__The task__
Only the lines holding "Metro" are wanted here; copy each from the listing.

__Task data__
-- -- --

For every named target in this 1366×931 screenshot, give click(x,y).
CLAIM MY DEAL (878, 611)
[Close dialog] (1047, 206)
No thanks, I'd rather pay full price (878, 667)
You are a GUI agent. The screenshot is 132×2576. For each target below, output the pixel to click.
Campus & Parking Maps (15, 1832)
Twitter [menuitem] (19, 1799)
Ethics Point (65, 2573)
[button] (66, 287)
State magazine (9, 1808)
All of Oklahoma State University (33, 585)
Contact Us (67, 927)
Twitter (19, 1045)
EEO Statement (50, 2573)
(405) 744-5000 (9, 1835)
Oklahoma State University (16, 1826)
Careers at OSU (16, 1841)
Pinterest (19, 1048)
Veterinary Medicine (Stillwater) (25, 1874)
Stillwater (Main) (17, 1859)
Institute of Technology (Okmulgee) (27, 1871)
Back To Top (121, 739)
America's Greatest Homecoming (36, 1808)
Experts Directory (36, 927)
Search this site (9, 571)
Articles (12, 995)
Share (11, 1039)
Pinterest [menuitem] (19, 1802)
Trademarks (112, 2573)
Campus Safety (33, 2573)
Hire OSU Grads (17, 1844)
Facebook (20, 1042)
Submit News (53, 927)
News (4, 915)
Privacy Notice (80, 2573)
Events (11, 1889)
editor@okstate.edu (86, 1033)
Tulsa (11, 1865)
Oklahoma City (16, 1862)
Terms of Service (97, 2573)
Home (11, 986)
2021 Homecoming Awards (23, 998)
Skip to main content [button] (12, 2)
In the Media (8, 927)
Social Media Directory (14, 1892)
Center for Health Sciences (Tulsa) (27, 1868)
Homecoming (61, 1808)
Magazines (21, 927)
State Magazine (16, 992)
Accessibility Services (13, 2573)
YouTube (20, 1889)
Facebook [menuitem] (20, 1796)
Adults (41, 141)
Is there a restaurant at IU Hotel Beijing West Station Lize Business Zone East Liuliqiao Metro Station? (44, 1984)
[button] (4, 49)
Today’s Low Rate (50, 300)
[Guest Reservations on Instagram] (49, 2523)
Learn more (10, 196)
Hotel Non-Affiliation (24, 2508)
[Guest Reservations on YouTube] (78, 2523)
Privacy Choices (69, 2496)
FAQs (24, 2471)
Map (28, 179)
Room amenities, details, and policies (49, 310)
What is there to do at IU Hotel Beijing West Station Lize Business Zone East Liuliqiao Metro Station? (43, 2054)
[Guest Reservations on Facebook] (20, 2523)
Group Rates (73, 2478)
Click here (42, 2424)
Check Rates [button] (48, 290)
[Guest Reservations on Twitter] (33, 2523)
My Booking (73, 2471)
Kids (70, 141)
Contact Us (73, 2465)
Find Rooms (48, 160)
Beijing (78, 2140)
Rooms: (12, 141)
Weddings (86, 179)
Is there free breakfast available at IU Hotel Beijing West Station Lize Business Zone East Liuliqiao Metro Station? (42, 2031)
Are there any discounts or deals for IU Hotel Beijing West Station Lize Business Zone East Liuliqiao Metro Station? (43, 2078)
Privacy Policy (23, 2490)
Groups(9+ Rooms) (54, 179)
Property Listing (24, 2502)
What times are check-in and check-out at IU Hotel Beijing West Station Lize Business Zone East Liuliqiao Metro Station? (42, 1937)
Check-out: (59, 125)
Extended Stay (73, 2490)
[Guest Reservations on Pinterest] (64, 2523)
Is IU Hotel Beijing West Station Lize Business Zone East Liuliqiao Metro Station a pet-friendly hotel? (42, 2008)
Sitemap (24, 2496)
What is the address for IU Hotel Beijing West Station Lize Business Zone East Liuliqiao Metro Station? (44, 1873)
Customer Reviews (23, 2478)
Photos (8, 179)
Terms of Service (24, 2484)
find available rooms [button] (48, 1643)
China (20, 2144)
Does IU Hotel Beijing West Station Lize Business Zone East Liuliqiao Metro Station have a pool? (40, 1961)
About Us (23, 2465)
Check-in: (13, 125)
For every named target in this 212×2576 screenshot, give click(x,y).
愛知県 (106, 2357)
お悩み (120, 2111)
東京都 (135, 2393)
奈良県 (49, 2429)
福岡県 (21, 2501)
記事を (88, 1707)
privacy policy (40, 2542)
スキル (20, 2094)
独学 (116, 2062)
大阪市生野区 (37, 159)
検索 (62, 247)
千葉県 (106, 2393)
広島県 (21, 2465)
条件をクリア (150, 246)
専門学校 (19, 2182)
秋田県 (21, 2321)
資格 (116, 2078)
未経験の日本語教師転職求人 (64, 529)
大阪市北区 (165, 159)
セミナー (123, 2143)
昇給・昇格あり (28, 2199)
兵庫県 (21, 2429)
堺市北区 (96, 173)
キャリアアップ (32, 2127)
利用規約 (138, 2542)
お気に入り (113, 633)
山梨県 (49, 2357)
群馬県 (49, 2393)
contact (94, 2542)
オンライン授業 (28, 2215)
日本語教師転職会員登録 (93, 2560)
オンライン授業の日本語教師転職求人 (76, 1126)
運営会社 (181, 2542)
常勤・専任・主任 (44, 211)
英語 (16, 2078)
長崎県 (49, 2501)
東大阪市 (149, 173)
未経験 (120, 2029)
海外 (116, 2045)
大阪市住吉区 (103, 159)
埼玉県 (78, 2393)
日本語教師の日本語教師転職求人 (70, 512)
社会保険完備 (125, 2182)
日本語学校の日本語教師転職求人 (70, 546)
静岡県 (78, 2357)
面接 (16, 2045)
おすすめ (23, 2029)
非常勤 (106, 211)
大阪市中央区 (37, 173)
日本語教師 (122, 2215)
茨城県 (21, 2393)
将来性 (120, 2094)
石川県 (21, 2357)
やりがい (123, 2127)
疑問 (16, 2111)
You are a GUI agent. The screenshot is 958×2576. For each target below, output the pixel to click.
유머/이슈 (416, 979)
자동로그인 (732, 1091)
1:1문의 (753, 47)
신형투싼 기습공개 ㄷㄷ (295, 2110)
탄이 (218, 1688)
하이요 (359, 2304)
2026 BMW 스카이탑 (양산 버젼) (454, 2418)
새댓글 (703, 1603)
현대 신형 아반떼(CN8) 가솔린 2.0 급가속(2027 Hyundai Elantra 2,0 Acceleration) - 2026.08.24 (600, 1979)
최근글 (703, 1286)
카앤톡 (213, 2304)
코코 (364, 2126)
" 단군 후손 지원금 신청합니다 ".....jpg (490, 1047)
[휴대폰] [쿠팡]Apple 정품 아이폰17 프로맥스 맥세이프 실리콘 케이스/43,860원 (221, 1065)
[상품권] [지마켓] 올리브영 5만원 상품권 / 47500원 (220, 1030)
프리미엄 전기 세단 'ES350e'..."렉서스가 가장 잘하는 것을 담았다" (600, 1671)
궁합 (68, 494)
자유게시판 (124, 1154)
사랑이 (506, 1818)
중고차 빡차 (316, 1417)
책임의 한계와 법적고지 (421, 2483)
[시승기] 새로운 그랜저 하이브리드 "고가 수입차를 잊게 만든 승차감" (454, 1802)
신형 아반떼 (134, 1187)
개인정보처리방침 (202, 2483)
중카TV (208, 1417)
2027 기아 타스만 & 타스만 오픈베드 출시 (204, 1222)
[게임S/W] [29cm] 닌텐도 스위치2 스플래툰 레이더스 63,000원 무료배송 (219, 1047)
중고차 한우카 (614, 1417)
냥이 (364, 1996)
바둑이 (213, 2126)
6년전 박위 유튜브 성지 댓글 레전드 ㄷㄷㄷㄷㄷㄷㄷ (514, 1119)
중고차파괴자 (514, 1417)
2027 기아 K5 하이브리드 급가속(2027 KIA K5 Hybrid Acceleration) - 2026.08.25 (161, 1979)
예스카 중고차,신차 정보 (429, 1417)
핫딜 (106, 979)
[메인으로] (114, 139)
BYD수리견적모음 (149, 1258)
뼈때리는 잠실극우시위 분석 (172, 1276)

-- -- --

__Response to the exercise__
Is there a restaurant at IU Hotel Beijing West Station Lize Business Zone East Liuliqiao Metro Station? (44, 1984)
What is there to do at IU Hotel Beijing West Station Lize Business Zone East Liuliqiao Metro Station? (43, 2054)
Is there free breakfast available at IU Hotel Beijing West Station Lize Business Zone East Liuliqiao Metro Station? (42, 2031)
Are there any discounts or deals for IU Hotel Beijing West Station Lize Business Zone East Liuliqiao Metro Station? (43, 2078)
What times are check-in and check-out at IU Hotel Beijing West Station Lize Business Zone East Liuliqiao Metro Station? (42, 1937)
Is IU Hotel Beijing West Station Lize Business Zone East Liuliqiao Metro Station a pet-friendly hotel? (42, 2008)
What is the address for IU Hotel Beijing West Station Lize Business Zone East Liuliqiao Metro Station? (44, 1873)
Does IU Hotel Beijing West Station Lize Business Zone East Liuliqiao Metro Station have a pool? (40, 1961)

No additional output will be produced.